Paxil Birth Defects Lawsuit

Paxil Birth Defects Lawsuit

Paxil® (paroxetine hydrochloride) is a selective serotonin reuptake inhibitor manufactured by GlaxoSmithKline (GSK).  The Food & Drug Administration (FDA) in December 1992 approved Paxil as an antidepressant, but after published studies reported increased risks of birth defects in fetuses exposed to Paxil the FDA ordered it labeled as an FDA Pregnancy Category D drug. [i]

According to Bloomberg by June 2010 GSK had agreed to pay more than $1 billion to settle paxil birth defects lawsuit800+ birth defect lawsuits.  For the severity of the injuries in those cases the average recovery was $1.2 million. [ii] GSK has not admitted liability for birth defect injuries, however, and continues to defend itself against allegations of wrongdoing.

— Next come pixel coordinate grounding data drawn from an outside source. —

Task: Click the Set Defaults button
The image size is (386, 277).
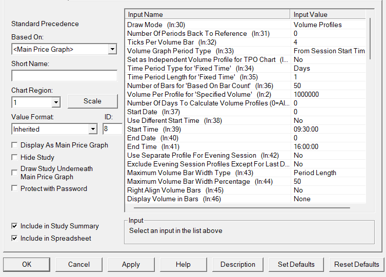Action: pos(296,264)
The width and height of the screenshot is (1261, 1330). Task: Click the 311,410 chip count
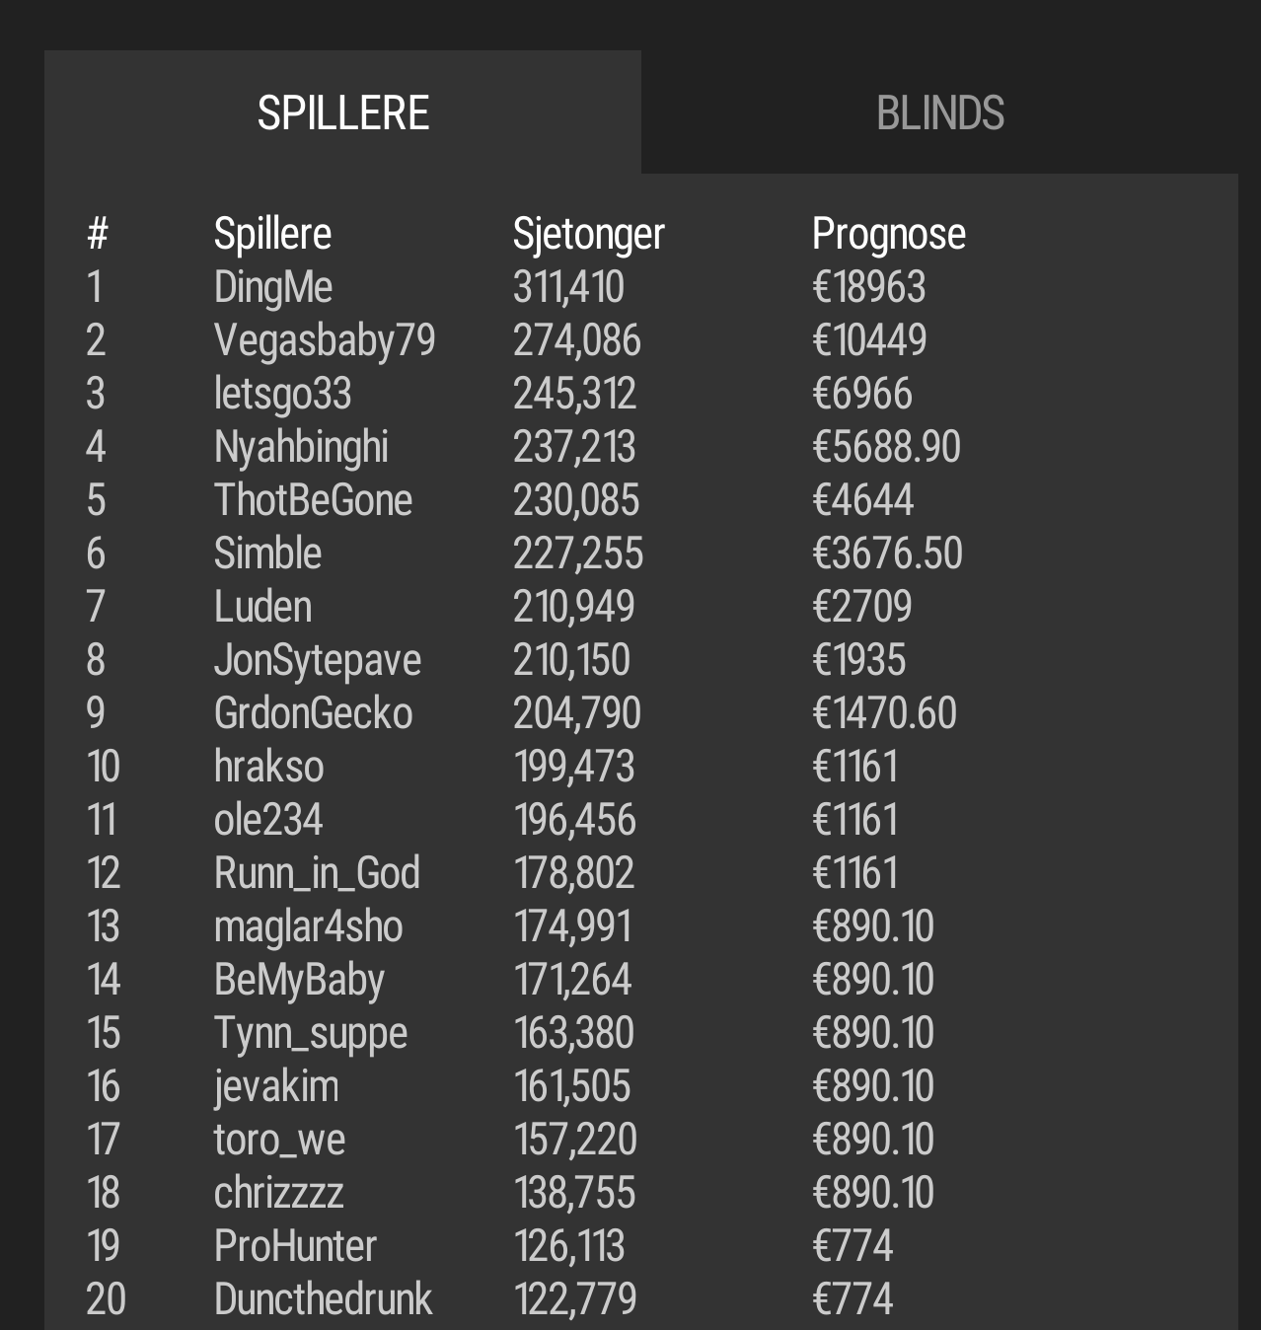pos(568,287)
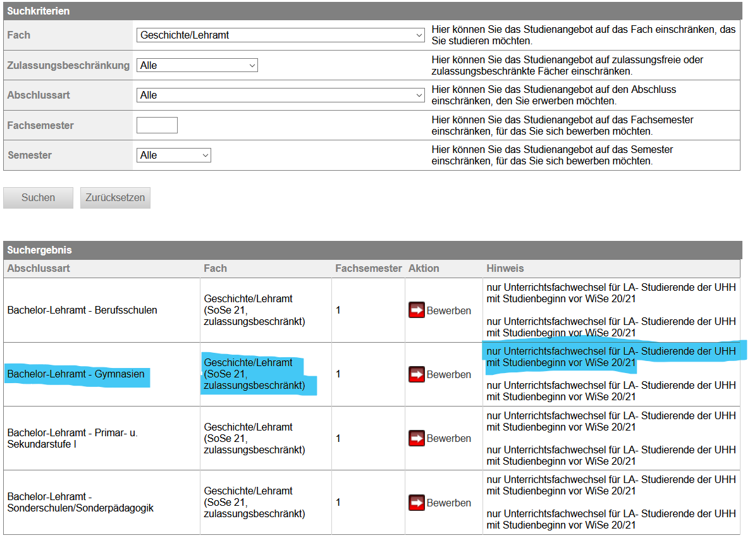The image size is (750, 545).
Task: Open the Abschlussart dropdown in Suchkriterien
Action: coord(280,95)
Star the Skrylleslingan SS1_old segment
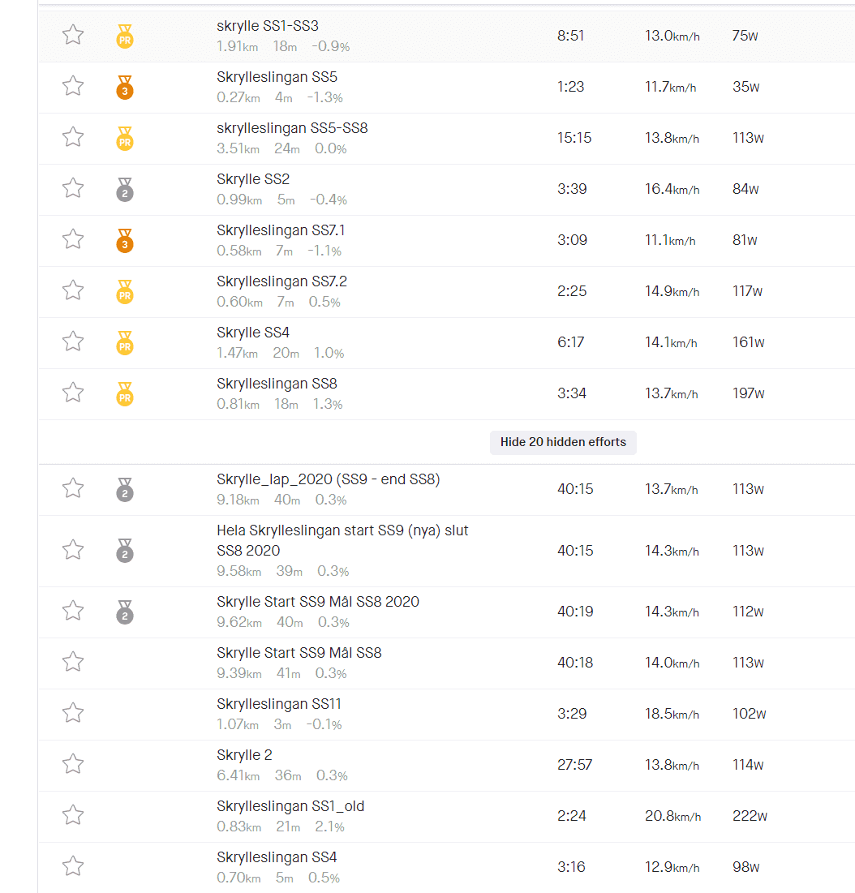 pos(73,815)
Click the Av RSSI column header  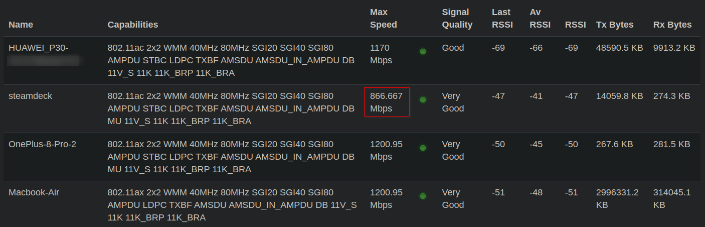click(540, 18)
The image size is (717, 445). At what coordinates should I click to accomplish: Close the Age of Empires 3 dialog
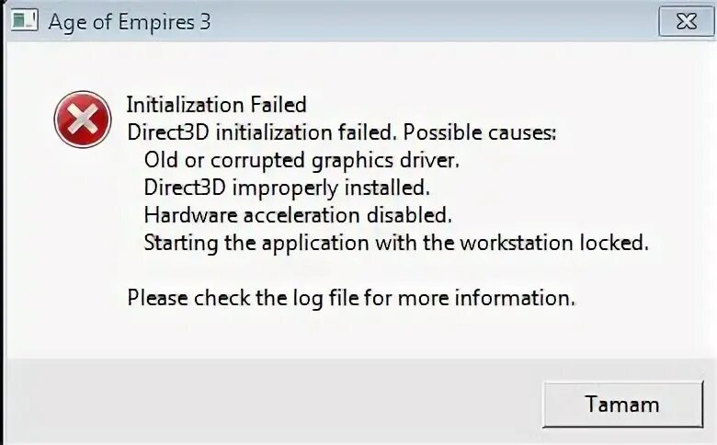click(686, 21)

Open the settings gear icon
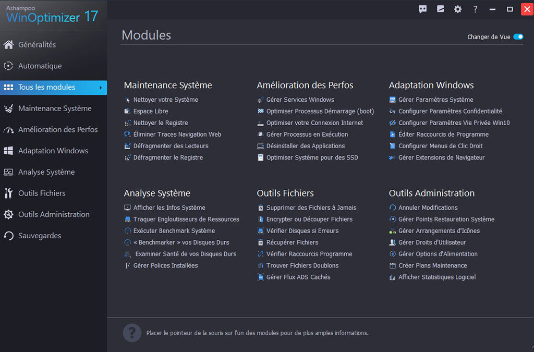point(458,9)
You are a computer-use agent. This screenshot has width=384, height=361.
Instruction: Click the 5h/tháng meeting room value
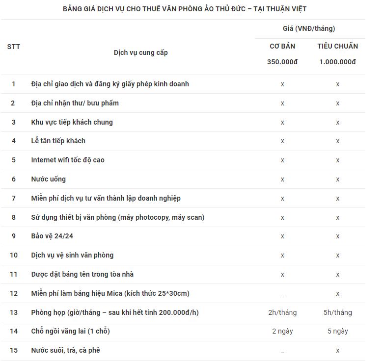coord(338,312)
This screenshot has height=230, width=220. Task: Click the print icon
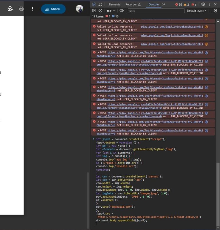coord(21,9)
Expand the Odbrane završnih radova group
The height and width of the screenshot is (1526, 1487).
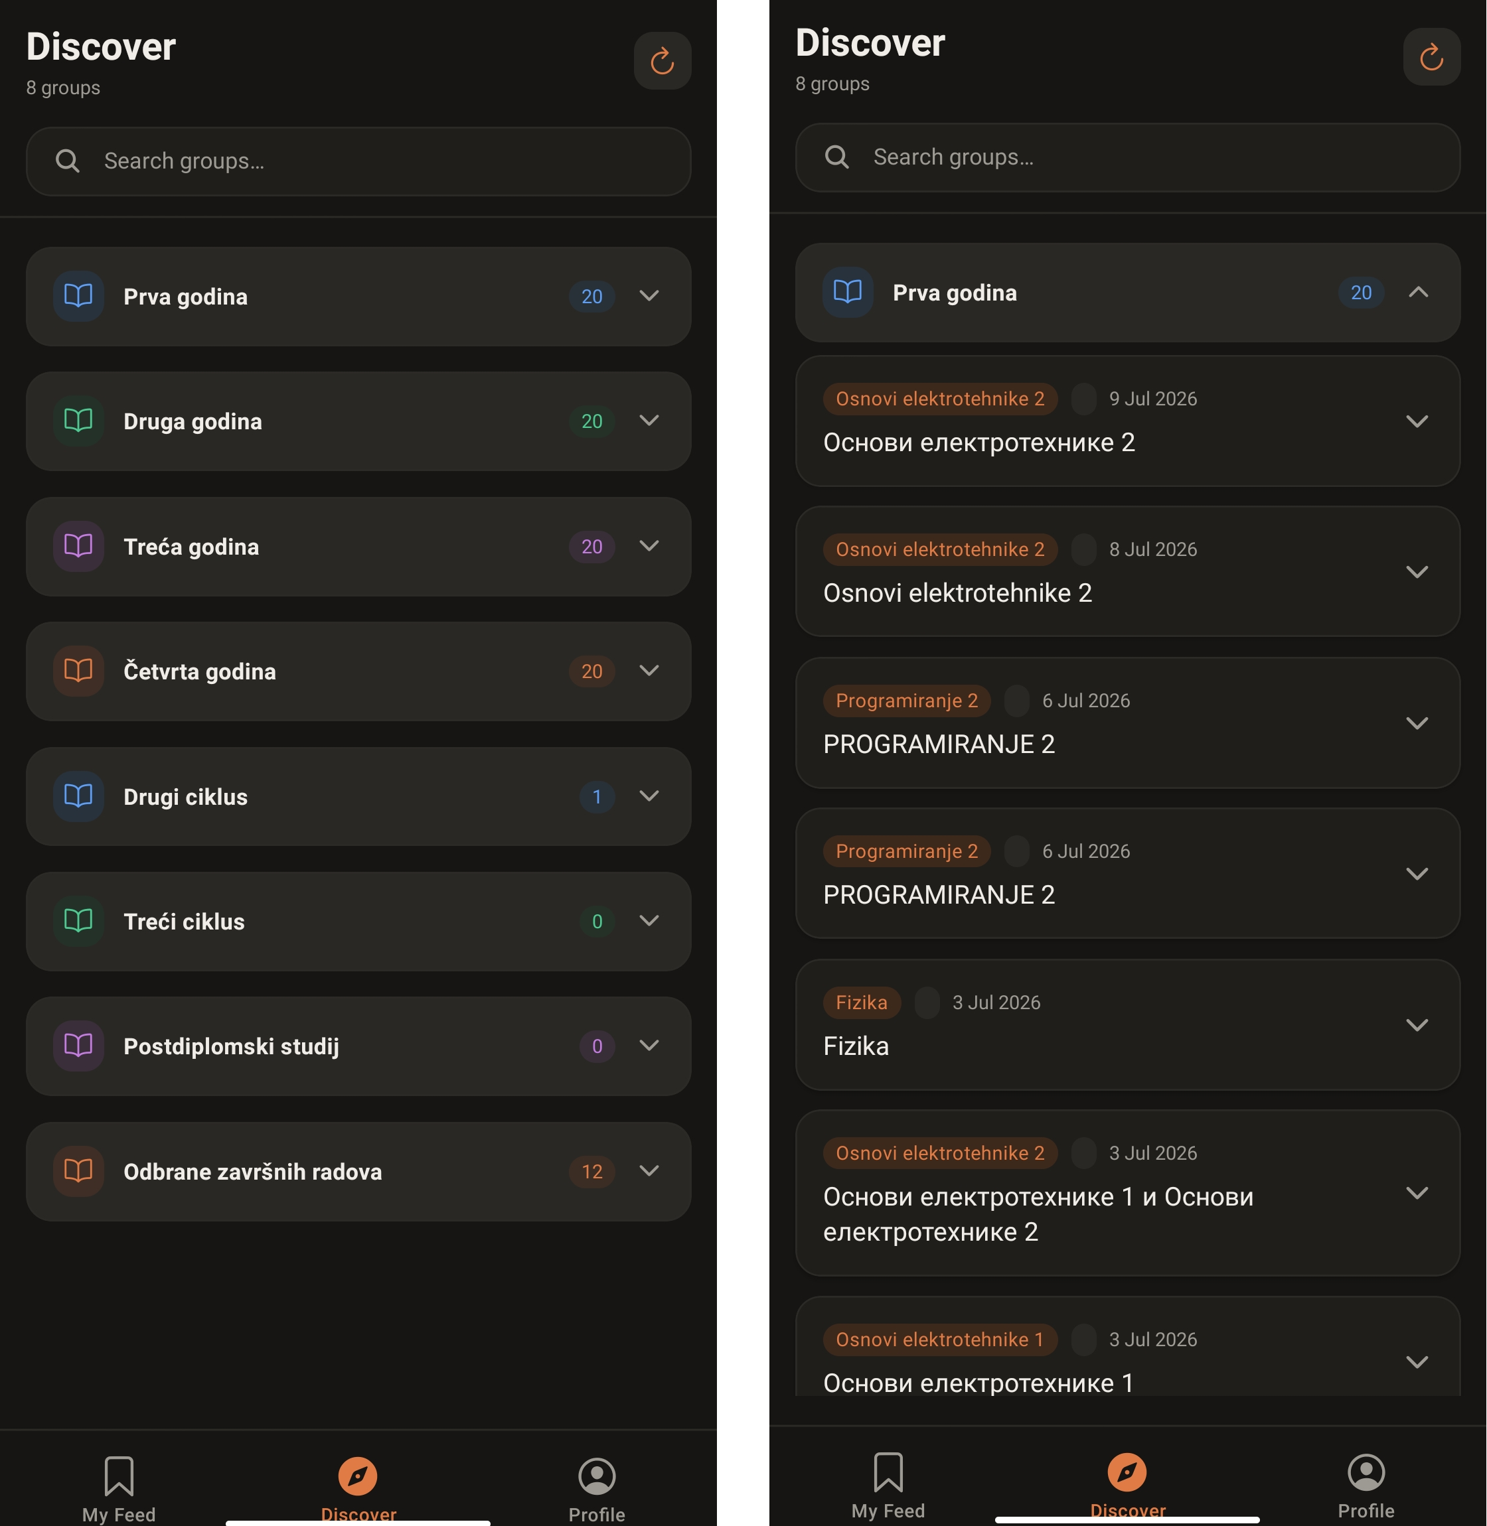(x=649, y=1170)
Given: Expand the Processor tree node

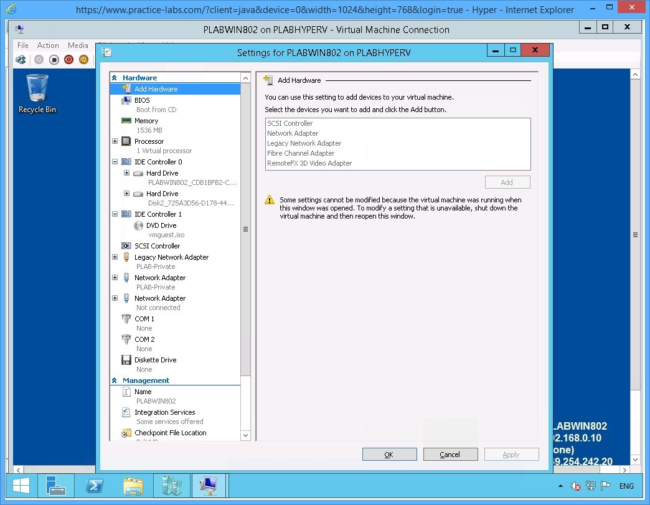Looking at the screenshot, I should point(115,141).
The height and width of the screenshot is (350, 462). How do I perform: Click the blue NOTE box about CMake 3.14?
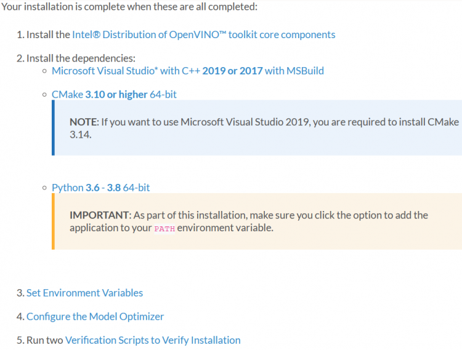[257, 128]
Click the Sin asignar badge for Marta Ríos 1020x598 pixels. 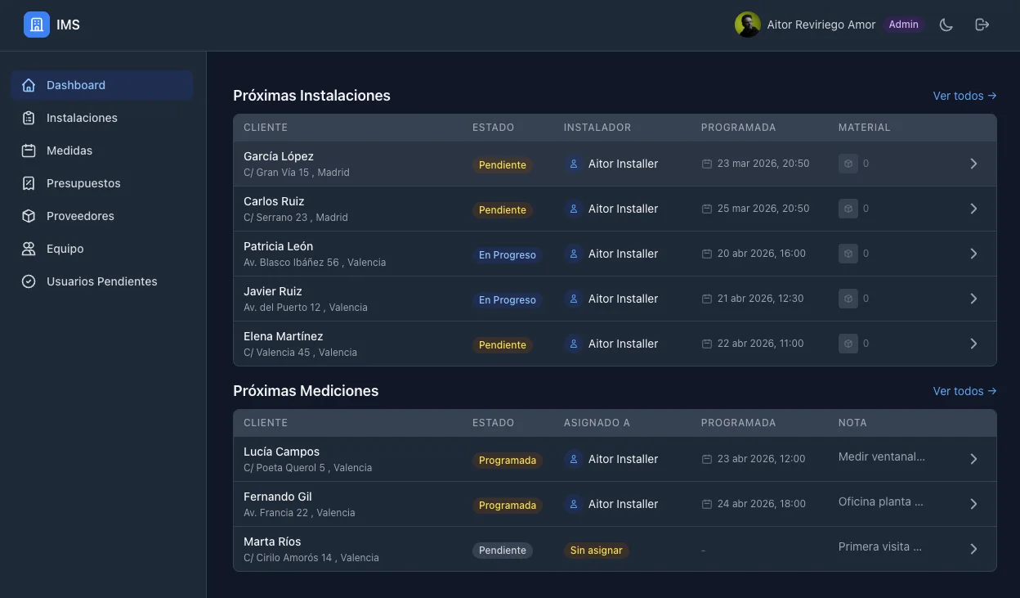coord(596,550)
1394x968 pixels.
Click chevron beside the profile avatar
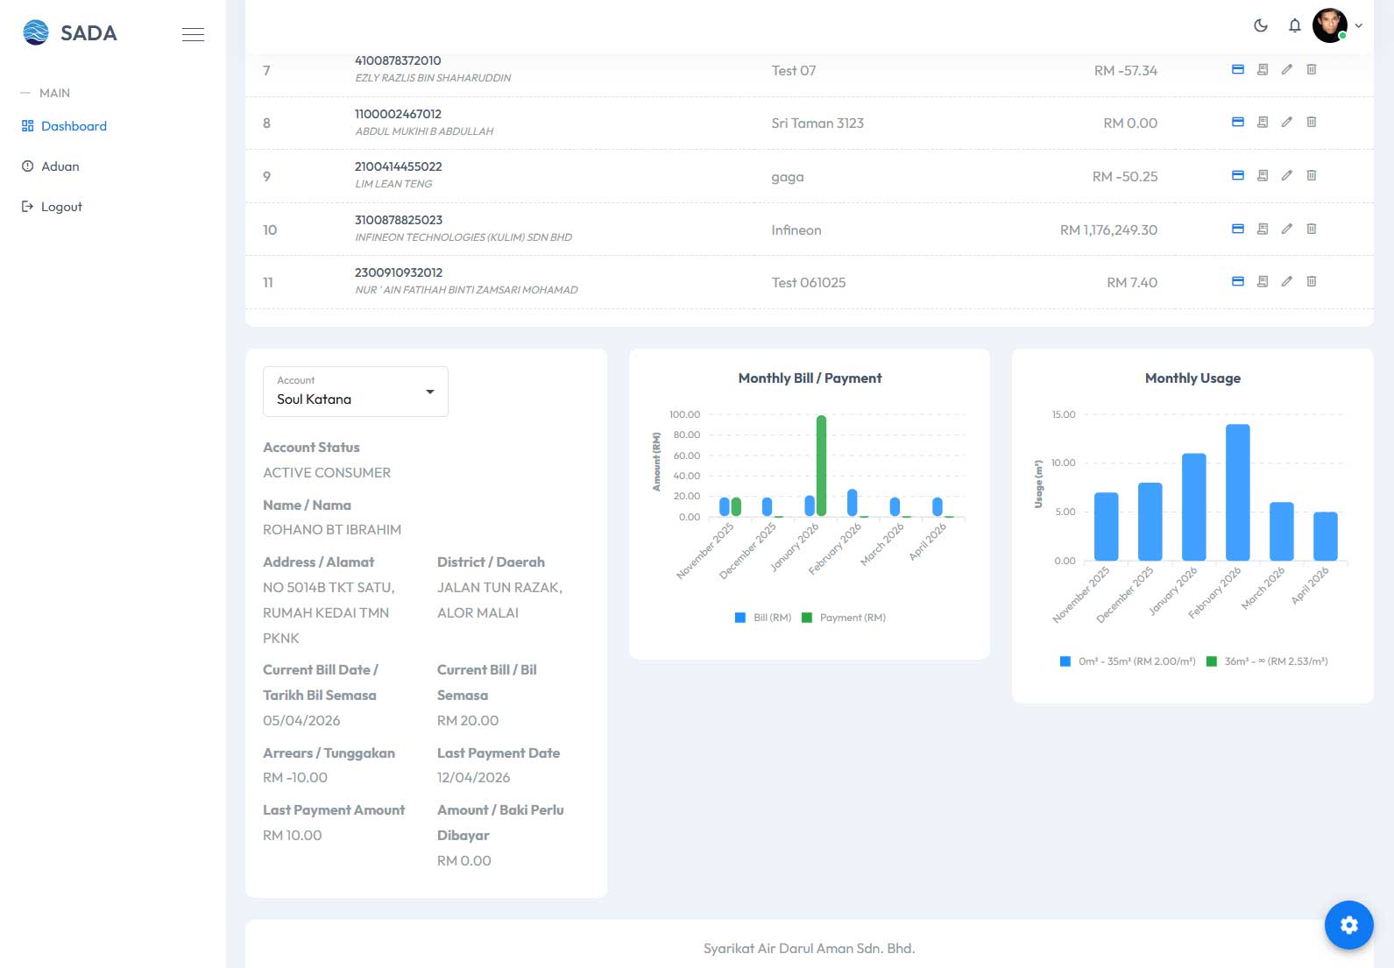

GSK customers have joined in Paxil class actions alleging unlawful sales to persons under the age of 18 [iii] and false and deceptive marketing by failure to disclose that Paxil is habit forming or addictive with frequent and severe symptoms on withdrawal or discontinuation. [iv]  So far, however, there have been no class actions or multidistrict  litigation against GSK alleging birth defects cause by Paxil.  All such claims have been by individual plaintiffs.

Many law firms search online for potential Paxil birth defects plaintiffs but their messages are equivocal as to any class action.  Typical is this treatment of the class action option by Buckfire & Buckfire, PC in suburban Detroit:

A class action lawsuit is when a large number of individualized claims are represented by one lawsuit.  Filing this type of lawsuit may be beneficial in some scenarios because often times due to the large number of claims within the lawsuit, the efficiency of the legal process can increase as well as costs of litigation could become lower.

However, class action lawsuits can be detrimental in one’s case, and filing an individual claim may be more beneficial to a victim.  It becomes common with class action lawsuits that many class members are forced into a lower settlement, due to the fact that they are “grouped” in with everyone else, and their specific injuries may not stand out in the crowd.[[v]]

Lawyers ordinarily favor class actions as extraordinarily profitable.  Their apparently lukewarm pursuit of Paxil birth defect class actions may reflect perceived difficulties of proof and risks of financial disadvantage in the most severe cases.  Identified Paxil birth defects range from cleft lip or cleft palate to club feet, skull defects, spina bifida, protrusion of organs or intestines from the navel, delayed development of vital organs, autism, and persistent pulmonary hypertension of the newborn.  Such diversity might make the class certification prerequisite of “questions of law or fact common to the class” [vi] unusually difficult to satisfy, not an encouraging prospect for most lawyers.

A current Paxil class action lawsuit in Canada may clarify the difficulty.  A British Columbia Supreme Court decision has certified Canada’s first national class action lawsuit against GSK for birth defects in children born to women who took Paxil during pregnancy.  The ruling appointed a representative plaintiff on behalf of a class defined as “any person in Canada, born with cardiovascular defects, to women who ingested Paxil while pregnant, and the mothers of those persons.” [vii] Class counsel contends that GlaxoSmithKline knew or ought to have known of the risks and failed to give doctors and the public adequate and timely warning.  American Paxil lawyers will watch this case closely as a precedent for Paxil birth defects class actions here.


[i] FDA Category D description: “There is positive evidence of human fetal risk based on adverse reaction data from investigational or marketing experience or studies in humans, but potential benefits may warrant use of the drug in pregnant women despite potential risks,” http://www.drugs.com/pregnancy-categories.html.  According to the GSK safety data sheet for Paxil, “The ingredient paroxetine hydrochloride hemihydrate has caused adverse effects on the development of unborn offspring in humans,” http://www.msds-gsk.com/0031240h.pdf.

[ii] “Status of Paxil Lawsuits,” http://www.drugwatch.com/paxil/lawsuit.php.

[iii] Carpenters and Joiners Welfare Fund et al v SmithKline Beecham Corporation, US District Court, Northern District of Minnesota, Civil Action #04-3500 MJD/SRN, Final Order entered 30 September 2008.

[iv] Grair v GlaxoSmithKline, Inc, California Superior Court, Los Angeles County, Case #BC288536, Final Order entered 7 February 2013.

[vi] See, for example, Rule 23, Federal Rules of Civil Procedure.

[vii] Bartram v GlaxcoSmithKline, Inc, 2012 BCSC 1804, Reasons for Judgment entered 3 December 2012.